The staff at the Utah State Tax Commission Property Tax Division have done an outstanding job over the years to get counties to adhere to the same standards and formats. Over time, that has had an excellent effect on making the notices more clear, uniform, and understandable. However, there is still a lot of work to be done.

Your Taxpayers Association recently compared the notices of three different counties: Salt Lake, Utah and Washington. While all of them are formatted in a similar way with the property owner information and property information at the top half of the notice, there are significant differences in providing the information taxpayers need to hold county. 

For example, most notices remind taxpayers that there is a residential exemption of 45% that a homeowner gets on the value of their primary residence. For example, if your home’s market value was shown at $400,000, your “taxable value” would be $220,000 ($400,000 minus the 45% exemption).
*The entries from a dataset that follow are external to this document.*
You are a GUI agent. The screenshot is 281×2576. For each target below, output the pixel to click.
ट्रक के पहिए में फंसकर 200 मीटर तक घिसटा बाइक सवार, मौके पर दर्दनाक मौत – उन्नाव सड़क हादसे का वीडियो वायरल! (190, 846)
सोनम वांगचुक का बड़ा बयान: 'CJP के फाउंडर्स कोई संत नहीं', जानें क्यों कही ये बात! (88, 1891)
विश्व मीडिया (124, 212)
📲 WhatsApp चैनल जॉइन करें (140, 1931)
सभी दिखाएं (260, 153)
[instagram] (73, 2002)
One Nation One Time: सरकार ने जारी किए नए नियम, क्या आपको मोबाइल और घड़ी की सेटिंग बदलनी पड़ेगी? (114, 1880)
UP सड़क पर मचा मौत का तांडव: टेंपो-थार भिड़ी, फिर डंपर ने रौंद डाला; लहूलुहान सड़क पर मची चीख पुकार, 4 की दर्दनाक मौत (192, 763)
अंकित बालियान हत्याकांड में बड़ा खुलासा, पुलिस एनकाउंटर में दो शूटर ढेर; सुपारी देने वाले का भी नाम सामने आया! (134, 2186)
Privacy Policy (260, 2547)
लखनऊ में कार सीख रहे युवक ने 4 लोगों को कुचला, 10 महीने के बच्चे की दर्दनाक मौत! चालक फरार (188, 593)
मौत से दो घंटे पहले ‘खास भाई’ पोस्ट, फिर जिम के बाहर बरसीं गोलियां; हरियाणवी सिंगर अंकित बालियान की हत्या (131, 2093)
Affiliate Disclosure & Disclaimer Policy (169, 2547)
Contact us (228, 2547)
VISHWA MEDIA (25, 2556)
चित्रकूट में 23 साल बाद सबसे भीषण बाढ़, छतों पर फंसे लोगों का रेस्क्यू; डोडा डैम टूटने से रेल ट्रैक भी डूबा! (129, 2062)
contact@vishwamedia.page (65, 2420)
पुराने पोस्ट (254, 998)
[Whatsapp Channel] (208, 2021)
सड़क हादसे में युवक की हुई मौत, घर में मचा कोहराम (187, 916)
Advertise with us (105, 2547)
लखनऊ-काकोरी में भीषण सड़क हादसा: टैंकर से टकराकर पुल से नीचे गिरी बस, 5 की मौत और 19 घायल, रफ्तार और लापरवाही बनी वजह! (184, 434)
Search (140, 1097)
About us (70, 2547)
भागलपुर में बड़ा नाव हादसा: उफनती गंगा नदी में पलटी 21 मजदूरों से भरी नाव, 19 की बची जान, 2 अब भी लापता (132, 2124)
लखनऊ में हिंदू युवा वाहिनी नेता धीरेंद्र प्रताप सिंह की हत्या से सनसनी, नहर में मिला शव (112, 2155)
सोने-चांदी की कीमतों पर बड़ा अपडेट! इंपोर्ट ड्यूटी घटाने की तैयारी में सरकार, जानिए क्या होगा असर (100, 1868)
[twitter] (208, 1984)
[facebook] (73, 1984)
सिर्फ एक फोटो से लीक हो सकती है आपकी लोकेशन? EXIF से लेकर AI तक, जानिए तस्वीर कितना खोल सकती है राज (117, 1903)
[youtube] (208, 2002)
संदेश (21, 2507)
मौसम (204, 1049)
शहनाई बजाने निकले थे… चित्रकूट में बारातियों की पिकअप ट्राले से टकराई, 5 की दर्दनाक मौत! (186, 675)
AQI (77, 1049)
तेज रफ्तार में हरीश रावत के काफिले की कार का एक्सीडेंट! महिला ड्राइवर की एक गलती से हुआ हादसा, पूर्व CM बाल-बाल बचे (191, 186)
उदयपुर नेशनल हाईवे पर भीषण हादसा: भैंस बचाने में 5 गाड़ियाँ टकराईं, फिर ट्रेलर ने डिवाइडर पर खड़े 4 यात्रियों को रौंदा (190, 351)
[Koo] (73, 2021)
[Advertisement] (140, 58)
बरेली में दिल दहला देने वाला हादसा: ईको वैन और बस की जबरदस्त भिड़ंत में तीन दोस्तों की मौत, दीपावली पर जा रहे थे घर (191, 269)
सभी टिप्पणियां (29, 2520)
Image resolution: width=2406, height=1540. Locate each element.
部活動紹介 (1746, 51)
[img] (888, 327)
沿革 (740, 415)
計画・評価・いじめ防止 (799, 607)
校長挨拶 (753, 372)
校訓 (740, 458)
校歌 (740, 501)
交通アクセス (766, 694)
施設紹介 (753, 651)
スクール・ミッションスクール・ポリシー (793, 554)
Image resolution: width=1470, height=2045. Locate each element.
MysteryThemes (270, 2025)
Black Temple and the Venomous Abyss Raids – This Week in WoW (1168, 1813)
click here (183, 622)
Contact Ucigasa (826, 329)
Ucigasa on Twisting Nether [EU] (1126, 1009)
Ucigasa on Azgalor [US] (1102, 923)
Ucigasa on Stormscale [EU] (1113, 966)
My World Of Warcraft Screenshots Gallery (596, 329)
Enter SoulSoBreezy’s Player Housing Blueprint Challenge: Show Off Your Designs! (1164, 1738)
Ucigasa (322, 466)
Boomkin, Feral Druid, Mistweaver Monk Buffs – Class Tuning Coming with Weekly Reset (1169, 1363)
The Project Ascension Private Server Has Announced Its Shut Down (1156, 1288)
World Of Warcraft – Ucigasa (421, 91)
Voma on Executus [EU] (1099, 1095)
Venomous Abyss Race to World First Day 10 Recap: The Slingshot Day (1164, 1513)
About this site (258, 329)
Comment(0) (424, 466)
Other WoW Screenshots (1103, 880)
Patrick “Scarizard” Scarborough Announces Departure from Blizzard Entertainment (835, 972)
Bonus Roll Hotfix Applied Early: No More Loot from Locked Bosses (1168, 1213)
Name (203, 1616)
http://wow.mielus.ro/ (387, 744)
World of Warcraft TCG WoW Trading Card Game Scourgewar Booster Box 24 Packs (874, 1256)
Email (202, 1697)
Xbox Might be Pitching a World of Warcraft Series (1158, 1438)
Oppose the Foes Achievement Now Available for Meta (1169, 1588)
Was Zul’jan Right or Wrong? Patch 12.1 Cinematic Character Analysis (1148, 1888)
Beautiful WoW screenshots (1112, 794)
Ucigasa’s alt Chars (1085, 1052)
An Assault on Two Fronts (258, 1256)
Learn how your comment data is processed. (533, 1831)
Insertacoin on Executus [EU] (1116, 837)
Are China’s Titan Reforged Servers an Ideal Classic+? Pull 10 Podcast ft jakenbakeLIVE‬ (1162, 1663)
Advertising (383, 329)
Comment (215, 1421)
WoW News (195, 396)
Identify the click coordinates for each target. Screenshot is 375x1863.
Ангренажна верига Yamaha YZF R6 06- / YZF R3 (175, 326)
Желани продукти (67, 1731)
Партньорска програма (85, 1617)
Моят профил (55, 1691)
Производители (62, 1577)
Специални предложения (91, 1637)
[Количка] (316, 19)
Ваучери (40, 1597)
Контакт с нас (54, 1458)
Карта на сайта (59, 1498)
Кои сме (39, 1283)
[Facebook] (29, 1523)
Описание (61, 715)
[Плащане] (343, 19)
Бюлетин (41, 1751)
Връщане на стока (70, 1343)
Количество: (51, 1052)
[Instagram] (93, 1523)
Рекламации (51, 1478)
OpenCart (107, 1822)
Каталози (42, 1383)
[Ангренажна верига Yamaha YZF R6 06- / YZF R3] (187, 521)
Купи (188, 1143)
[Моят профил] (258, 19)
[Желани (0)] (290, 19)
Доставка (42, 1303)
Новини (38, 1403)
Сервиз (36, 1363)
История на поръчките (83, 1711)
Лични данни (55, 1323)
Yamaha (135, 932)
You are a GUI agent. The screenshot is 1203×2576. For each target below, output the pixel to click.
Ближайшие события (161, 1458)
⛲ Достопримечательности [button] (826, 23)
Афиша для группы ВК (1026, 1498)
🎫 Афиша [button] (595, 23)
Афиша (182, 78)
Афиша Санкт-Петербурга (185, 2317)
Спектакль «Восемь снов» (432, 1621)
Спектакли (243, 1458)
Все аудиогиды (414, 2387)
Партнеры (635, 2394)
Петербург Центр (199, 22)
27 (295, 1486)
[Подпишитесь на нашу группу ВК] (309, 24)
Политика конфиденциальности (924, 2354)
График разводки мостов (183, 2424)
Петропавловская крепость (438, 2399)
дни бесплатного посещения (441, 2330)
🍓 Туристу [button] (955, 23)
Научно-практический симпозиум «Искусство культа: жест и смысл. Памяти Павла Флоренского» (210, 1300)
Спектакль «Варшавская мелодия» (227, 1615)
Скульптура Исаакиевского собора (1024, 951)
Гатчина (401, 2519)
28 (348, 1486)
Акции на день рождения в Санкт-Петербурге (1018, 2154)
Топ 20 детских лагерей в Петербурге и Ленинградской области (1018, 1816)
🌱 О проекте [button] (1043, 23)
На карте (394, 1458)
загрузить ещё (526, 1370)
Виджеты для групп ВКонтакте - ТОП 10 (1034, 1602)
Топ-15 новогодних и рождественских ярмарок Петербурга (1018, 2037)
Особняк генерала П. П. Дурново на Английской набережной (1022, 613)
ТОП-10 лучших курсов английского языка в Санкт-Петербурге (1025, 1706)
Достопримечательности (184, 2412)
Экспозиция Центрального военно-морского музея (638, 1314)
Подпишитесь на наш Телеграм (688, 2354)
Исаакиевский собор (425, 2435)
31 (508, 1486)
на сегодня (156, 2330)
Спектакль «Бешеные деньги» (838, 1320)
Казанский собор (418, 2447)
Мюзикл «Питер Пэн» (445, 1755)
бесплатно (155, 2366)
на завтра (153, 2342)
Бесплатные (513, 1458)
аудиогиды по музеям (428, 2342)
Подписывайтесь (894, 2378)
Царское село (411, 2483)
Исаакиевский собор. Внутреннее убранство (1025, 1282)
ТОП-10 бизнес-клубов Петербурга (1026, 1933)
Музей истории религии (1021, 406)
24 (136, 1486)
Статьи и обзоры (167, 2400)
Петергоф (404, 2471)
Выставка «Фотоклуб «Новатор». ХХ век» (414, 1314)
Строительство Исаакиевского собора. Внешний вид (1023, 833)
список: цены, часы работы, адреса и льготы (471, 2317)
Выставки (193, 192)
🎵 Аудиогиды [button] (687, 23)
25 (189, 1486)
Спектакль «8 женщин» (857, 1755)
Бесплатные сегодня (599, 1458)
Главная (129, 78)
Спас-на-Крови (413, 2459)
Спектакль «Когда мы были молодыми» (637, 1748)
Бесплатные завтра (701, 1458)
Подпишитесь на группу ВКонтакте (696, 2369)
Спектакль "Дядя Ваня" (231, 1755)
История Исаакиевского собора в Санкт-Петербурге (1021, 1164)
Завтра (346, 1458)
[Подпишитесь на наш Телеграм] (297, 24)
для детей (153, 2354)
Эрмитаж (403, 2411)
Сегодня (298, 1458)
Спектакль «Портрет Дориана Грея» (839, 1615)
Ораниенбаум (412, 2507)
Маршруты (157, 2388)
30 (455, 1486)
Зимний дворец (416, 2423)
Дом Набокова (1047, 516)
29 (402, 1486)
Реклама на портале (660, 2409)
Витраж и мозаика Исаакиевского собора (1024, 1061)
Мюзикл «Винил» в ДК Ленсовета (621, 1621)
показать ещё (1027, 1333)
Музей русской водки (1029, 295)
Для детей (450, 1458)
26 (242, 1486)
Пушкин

Salt Lake County’s notice as well as Washington County’s show the different market values and taxable values clearly. However, Utah County has no information about the taxable value of a home and only shows the market value. If a taxpayer takes the time to do the math on the taxes owed they would be confused as to why the numbers are so off. 

In addition, Utah county’s notice does not show any of the tax rates for the various taxing entities listed on the notice. Both Salt Lake and Washington counties on the other hand have the rates listed for each taxing entity which makes it easy to double check the math and understand how the numbers are arrived at. However, Washington county’s notice does not have the previous year tax rates, only the previous year tax amount. That is a key missing piece that Washington county needs to provide.

Although the details are important and should be displayed as openly as possible, most taxpayers main objective is to know the “bottom line” as to whether their property taxes are going up or not. Both Washington and Utah county have “total” column that clearly shows what the total change in tax would be for the property owner. However, Salt Lake County does not have a total change column and leaves it to the property owner to manually add up the various line items to arrive at what the total change could be. 

Overall, there is still a lot of work to be done in making these notices more easily understood and formatted so that taxpayers clearly know what is happening. Your Utah Taxpayers Association is working to make sure that happens.